- INSTRUCTIONS:
1) Decide whether each statement below agrees with the Jaipur startup article, answering yes or no and quoting the deciding words of the article: (a) The five co-founders of DealShare all came from Jaipur. (b) Rao worked for more than ten years at Microsoft in Seattle. (c) DealShare is backed by Matrix Partners India.
2) From the Jaipur startup article below, list every benefit of smaller cities that Lakhani names.
3) Transcribe the Jaipur startup article below, starting with "Building startups in" and going on through "to the city.".

- SOURCE DOCUMENT:
*** Block opens ***

There has also been a fundamental change in the way VCs look at startups from smaller centres. The shift, Lakhani reckons, is due to the dynamics of the startup ecosystem. Till a few years back, the bigger cities were where most companies started. “But this is now changing,” he adds, listing out the benefits that smaller cities offer: Less congestion, lower pollution, lower salaries, minimum attrition and a better quality of life.

Building startups in the pink cityVoylla founder Vishwas Shringi believes Jaipur gave character to the brand
Image: Amit Verma

RELOCATING TO PINK
Back in Mangalam Building, on the third floor, social ecommerce startup DealShare is a classic case of how a smaller city is scoring over bigger counterparts. What is common among the five friends—Vineet Rao, Rishav Dev, Sourjyendu Medda, Rajat Shikhar and Sankar Bora—who co-founded the company last September is the high-profile background they come from. None of them is from Jaipur; they all relocated to the city.

Rao, 40, an IIT-Mumbai alumnus, spent over a decade at Microsoft in Seattle, building database and cloud products, and later consumer and mobile products in the area of artificial intelligence (AI), including launching the first version of Microsoft’s AI assistant, Cortana. He moved to India in 2014 to collaborate with ecommerce tech startup Silkcloud, which was bought by Unity, a gaming tech company, the following year. Since then, Rao launched two startups in Bengaluru. “What I learnt in Jaipur in nine months about real India is something that people in the top metros can’t ever imagine,” says Rao. The startup, he lets on, has scaled rapidly in eight months. Backed by Matrix Partners India, DealShare has taken its headcount to 80, and is now looking to expand aggressively.

*** Block closes ***

- EXTRACTED RECORDS:
*** Block opens ***

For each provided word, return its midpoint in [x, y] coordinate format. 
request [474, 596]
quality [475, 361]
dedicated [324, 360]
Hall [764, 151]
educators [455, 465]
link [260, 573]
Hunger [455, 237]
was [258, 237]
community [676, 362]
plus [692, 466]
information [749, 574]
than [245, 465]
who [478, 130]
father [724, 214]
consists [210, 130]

*** Block closes ***

- PER-TASK OUTPUTS:
1)
(a) No: "None of them is from Jaipur; they all relocated to the city."
(b) Yes: "spent over a decade at Microsoft in Seattle"
(c) Yes: "Backed by Matrix Partners India"

2)
- Less congestion
- Lower pollution
- Lower salaries
- Minimum attrition
- A better quality of life

3)
Building startups in the pink cityVoylla founder Vishwas Shringi believes Jaipur gave character to the brand
Image: Amit Verma

RELOCATING TO PINK
Back in Mangalam Building, on the third floor, social ecommerce startup DealShare is a classic case of how a smaller city is scoring over bigger counterparts. What is common among the five friends—Vineet Rao, Rishav Dev, Sourjyendu Medda, Rajat Shikhar and Sankar Bora—who co-founded the company last September is the high-profile background they come from. None of them is from Jaipur; they all relocated to the city.